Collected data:
###

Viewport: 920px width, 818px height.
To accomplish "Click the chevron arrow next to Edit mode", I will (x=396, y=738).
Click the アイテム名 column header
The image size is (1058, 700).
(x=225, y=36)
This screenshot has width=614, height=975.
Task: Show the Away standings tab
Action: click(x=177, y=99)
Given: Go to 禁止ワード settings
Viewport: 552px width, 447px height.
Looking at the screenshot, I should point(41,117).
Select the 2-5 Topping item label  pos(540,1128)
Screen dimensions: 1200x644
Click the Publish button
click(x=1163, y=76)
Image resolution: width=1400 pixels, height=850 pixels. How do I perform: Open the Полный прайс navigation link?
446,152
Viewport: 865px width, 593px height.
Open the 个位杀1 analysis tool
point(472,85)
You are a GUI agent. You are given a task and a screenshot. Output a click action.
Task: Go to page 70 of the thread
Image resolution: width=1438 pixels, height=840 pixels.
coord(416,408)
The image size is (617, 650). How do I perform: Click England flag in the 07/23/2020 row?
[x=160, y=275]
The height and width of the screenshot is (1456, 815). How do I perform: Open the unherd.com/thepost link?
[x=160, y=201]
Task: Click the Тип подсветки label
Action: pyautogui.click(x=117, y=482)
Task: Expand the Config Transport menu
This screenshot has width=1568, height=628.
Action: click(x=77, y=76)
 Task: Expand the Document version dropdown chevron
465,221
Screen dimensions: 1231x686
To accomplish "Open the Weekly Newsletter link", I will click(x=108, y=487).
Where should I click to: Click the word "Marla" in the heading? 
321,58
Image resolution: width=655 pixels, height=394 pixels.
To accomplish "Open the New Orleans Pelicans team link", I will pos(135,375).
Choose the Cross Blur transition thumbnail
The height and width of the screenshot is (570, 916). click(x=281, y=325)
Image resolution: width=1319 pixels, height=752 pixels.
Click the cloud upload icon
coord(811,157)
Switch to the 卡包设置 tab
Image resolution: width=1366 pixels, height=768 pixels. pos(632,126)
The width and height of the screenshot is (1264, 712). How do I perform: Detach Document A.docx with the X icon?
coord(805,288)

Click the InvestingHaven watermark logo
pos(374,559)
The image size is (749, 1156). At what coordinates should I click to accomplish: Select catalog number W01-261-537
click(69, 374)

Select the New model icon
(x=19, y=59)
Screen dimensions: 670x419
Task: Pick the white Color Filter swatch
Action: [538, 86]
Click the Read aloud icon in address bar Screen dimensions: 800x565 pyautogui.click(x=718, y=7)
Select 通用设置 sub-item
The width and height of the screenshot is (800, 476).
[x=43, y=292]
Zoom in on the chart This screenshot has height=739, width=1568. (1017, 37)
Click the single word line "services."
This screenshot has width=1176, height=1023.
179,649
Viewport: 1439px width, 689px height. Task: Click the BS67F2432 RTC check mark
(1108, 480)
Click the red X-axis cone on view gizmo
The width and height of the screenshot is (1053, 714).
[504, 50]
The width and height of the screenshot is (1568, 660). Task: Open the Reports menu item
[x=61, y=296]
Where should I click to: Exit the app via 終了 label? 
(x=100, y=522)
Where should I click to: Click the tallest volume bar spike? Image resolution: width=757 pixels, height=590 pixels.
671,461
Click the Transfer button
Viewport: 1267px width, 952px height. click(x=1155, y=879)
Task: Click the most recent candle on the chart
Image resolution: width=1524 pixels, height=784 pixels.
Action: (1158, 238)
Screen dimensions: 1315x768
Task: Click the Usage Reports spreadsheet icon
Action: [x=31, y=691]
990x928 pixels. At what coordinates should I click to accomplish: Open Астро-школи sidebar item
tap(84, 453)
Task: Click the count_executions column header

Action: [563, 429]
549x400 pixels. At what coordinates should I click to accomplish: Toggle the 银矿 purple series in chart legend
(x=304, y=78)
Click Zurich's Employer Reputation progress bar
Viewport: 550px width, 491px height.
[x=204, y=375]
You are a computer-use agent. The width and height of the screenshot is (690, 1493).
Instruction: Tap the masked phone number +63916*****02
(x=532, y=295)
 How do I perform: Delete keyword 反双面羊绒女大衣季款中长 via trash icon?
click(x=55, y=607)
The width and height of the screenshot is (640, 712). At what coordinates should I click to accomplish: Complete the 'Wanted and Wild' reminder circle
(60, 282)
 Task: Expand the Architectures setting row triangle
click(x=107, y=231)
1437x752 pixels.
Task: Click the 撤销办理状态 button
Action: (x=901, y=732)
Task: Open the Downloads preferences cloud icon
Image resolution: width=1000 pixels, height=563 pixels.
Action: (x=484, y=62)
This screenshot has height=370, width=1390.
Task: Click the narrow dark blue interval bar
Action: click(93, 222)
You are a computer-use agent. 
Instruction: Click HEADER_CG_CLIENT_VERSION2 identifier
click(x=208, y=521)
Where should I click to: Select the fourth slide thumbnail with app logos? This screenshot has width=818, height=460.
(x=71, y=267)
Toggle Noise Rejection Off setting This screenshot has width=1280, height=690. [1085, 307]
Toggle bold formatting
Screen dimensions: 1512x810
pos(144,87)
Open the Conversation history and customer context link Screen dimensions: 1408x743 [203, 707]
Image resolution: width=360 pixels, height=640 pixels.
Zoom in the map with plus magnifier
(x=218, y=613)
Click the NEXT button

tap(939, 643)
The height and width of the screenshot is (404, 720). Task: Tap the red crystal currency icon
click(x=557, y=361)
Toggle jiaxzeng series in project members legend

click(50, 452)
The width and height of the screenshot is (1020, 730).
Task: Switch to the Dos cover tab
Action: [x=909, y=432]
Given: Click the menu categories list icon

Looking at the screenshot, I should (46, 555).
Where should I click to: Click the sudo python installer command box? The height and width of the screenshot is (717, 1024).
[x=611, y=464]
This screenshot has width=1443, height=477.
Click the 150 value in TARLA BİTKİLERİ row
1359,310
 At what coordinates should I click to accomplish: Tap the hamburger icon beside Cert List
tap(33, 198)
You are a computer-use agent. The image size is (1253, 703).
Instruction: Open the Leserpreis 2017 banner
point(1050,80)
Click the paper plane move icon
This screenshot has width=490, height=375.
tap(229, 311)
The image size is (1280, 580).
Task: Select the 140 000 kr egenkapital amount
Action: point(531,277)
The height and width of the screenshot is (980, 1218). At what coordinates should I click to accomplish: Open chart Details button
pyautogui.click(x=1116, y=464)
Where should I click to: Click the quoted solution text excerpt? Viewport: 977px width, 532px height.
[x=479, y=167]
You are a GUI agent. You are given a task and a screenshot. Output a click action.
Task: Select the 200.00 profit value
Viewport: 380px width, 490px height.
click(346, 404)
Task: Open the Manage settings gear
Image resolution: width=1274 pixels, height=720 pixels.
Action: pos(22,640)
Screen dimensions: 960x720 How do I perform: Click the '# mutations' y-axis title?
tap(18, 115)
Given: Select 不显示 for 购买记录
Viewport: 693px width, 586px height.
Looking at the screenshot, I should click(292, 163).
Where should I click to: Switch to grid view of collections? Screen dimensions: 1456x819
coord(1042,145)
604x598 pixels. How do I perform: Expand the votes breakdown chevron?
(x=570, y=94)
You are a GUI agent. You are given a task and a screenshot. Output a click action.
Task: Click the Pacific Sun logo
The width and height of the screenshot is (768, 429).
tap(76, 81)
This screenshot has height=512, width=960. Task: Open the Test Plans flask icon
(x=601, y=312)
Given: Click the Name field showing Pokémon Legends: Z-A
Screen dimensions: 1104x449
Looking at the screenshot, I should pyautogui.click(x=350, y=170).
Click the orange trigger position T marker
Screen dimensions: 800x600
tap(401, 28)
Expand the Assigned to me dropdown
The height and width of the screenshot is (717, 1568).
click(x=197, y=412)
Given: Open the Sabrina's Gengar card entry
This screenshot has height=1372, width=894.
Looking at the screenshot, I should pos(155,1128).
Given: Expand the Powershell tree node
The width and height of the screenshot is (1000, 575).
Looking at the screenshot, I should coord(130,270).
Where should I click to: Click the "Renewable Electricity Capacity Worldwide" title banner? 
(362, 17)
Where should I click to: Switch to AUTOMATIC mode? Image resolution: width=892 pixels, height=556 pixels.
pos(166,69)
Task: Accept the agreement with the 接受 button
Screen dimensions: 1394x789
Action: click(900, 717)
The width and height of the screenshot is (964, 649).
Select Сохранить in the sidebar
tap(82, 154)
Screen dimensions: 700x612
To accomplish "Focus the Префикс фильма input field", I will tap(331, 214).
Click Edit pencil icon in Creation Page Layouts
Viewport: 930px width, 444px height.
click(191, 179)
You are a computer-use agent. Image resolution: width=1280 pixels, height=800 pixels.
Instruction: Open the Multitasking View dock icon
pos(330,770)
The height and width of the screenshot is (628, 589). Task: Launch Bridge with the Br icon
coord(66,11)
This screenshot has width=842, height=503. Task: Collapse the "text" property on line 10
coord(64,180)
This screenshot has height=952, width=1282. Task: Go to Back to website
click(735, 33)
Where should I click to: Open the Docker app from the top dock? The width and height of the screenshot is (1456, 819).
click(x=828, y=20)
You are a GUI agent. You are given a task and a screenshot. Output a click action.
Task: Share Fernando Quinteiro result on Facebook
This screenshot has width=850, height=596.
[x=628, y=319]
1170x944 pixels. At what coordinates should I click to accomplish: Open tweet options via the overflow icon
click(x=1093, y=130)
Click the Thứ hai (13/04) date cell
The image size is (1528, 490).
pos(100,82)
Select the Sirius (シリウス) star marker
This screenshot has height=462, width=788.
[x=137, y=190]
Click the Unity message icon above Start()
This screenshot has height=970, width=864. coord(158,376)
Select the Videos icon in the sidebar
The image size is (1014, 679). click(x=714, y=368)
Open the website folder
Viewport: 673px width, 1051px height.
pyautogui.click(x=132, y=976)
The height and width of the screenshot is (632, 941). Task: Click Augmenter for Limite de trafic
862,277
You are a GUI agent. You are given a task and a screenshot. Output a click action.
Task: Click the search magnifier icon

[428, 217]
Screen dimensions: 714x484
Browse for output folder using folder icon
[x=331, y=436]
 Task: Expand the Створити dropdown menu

###

§ **Task item**
Scan the entries and show every line in which the word "marker" is found.

§ **Response area**
Click the orange trigger position T marker
Select the Sirius (シリウス) star marker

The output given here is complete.